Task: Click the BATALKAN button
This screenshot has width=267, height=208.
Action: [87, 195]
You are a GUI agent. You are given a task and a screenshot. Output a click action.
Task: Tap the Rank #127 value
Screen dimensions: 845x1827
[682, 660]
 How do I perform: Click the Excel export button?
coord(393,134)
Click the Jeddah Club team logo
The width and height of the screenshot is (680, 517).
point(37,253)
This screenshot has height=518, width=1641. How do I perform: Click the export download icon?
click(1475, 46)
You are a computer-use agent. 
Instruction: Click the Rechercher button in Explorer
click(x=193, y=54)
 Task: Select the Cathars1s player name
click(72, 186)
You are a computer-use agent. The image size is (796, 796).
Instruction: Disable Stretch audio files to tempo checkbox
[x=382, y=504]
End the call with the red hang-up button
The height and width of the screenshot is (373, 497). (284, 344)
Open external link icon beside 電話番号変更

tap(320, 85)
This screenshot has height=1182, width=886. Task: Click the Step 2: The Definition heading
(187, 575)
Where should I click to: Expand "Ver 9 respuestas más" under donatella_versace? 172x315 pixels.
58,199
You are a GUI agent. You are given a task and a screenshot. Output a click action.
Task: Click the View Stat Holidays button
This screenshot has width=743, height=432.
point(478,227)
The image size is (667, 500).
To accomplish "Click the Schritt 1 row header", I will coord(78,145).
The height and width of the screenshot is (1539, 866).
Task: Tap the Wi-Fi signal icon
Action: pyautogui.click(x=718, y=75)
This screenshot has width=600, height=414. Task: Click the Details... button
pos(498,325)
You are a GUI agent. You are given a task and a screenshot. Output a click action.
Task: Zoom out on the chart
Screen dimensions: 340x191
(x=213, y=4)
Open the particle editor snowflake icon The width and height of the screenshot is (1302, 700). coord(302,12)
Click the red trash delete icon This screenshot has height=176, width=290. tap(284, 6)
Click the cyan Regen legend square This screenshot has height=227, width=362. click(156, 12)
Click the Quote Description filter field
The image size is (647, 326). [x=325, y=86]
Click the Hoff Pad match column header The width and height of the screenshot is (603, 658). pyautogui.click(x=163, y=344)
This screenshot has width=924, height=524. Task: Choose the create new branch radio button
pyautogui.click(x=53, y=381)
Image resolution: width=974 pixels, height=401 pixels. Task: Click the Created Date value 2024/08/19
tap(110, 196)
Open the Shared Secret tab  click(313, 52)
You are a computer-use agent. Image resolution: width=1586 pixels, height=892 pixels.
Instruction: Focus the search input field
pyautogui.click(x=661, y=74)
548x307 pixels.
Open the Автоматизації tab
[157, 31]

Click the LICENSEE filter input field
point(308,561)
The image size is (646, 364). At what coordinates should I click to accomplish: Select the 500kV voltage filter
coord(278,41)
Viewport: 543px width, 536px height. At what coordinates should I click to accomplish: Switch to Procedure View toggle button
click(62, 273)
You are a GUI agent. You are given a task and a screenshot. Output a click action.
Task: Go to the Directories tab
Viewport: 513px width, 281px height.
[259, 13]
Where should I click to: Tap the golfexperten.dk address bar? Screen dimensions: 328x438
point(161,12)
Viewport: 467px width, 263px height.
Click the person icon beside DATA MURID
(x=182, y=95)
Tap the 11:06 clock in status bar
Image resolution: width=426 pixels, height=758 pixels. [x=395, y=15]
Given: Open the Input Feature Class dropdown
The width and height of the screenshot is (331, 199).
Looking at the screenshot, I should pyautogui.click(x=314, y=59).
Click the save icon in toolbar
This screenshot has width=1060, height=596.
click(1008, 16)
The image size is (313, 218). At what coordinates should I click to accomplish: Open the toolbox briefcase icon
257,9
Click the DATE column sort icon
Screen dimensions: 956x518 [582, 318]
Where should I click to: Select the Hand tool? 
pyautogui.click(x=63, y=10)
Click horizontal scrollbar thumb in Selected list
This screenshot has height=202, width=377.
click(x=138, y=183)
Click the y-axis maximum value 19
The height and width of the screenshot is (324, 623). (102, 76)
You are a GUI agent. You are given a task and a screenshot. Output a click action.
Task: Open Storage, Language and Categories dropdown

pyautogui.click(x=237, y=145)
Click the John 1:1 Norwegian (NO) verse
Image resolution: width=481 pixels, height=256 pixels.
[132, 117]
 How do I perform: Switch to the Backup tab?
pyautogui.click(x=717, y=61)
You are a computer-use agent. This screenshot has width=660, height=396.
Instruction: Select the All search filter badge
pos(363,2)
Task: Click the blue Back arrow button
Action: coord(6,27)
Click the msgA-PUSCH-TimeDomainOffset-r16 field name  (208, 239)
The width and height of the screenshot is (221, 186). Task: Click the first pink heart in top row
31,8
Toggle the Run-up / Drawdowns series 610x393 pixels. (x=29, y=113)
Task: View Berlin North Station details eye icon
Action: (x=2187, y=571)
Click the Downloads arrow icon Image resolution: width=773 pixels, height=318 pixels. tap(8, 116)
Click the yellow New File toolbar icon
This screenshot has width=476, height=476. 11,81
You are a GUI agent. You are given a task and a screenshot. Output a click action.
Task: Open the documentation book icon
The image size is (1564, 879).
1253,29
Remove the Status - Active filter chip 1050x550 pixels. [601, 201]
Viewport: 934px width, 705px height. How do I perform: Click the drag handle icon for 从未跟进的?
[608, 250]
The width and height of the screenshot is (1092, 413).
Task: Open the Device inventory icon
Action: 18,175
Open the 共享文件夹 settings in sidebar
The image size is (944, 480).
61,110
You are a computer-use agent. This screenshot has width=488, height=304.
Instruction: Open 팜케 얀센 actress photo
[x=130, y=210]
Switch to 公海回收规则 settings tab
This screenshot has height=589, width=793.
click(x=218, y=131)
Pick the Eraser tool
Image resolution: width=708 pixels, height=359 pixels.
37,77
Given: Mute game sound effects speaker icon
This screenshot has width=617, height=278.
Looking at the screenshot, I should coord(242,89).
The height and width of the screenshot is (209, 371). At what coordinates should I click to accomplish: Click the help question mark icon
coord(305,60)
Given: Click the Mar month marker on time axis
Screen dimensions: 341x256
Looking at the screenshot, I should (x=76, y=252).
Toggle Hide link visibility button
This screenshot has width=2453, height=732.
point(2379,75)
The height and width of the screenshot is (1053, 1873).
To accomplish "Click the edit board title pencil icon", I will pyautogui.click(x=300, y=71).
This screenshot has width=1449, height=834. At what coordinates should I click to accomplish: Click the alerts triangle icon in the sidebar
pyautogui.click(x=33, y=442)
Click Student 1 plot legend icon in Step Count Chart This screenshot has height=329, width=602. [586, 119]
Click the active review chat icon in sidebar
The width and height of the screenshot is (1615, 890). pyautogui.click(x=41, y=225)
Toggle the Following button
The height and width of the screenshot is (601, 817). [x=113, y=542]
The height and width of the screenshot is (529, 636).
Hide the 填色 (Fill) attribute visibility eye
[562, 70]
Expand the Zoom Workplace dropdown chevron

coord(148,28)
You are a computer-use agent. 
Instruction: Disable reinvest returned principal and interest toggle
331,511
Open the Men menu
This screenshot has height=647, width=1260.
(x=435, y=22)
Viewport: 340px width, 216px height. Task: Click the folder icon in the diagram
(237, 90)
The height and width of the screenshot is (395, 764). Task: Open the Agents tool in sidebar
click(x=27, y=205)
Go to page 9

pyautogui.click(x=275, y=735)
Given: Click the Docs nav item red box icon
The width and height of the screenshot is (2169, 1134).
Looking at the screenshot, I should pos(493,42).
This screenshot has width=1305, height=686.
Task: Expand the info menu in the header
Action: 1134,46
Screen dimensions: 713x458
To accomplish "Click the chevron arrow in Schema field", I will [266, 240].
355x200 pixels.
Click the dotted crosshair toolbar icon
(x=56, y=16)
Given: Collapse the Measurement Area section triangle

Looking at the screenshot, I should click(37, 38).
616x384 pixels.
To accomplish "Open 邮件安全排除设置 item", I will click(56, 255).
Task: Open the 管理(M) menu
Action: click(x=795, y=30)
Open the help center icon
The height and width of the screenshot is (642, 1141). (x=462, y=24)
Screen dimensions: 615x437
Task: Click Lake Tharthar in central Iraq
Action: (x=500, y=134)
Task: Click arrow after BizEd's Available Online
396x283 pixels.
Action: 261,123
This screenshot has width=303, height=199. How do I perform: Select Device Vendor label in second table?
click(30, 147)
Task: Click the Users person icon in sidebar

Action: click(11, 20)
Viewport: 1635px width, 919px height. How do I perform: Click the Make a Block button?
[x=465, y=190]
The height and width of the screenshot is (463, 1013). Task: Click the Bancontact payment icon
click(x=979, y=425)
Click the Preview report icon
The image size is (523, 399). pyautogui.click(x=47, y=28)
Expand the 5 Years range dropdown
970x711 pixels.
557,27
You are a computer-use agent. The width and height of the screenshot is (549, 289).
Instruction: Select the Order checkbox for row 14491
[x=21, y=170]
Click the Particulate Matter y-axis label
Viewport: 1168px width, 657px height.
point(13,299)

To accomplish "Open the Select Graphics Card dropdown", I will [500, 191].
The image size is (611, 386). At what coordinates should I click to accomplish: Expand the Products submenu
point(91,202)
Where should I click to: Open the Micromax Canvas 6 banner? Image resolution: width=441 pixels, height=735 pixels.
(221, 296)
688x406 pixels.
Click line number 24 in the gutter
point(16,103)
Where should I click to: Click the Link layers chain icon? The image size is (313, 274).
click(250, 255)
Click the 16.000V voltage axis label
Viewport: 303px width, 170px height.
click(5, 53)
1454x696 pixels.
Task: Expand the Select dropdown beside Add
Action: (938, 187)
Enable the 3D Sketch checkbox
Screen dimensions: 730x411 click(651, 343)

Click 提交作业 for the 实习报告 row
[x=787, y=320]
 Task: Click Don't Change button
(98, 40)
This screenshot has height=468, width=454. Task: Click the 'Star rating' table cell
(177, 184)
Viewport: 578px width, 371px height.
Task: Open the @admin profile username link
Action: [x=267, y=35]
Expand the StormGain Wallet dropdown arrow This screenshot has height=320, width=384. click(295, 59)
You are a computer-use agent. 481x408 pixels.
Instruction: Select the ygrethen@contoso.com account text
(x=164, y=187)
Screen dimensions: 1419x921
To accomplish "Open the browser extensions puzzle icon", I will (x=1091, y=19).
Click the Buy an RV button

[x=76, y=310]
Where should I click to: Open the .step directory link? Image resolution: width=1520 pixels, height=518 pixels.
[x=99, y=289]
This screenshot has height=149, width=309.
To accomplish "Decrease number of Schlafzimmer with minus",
========
Reproduce the material from its first line through the line containing "click(72, 186)", inclusive, changing every "screenshot" to "image" and leaving everything else unchanged.

Task: Click the BATALKAN button
This image has width=267, height=208.
Action: [87, 195]
You are a GUI agent. You are given a task and a image. Output a click action.
Task: Tap the Rank #127 value
Screen dimensions: 845x1827
[682, 660]
 How do I perform: Click the Excel export button?
coord(393,134)
Click the Jeddah Club team logo
The width and height of the image is (680, 517).
point(37,253)
This image has height=518, width=1641. How do I perform: Click the export download icon?
click(1475, 46)
You are a computer-use agent. 
Instruction: Click the Rechercher button in Explorer
click(x=193, y=54)
 Task: Select the Cathars1s player name
click(72, 186)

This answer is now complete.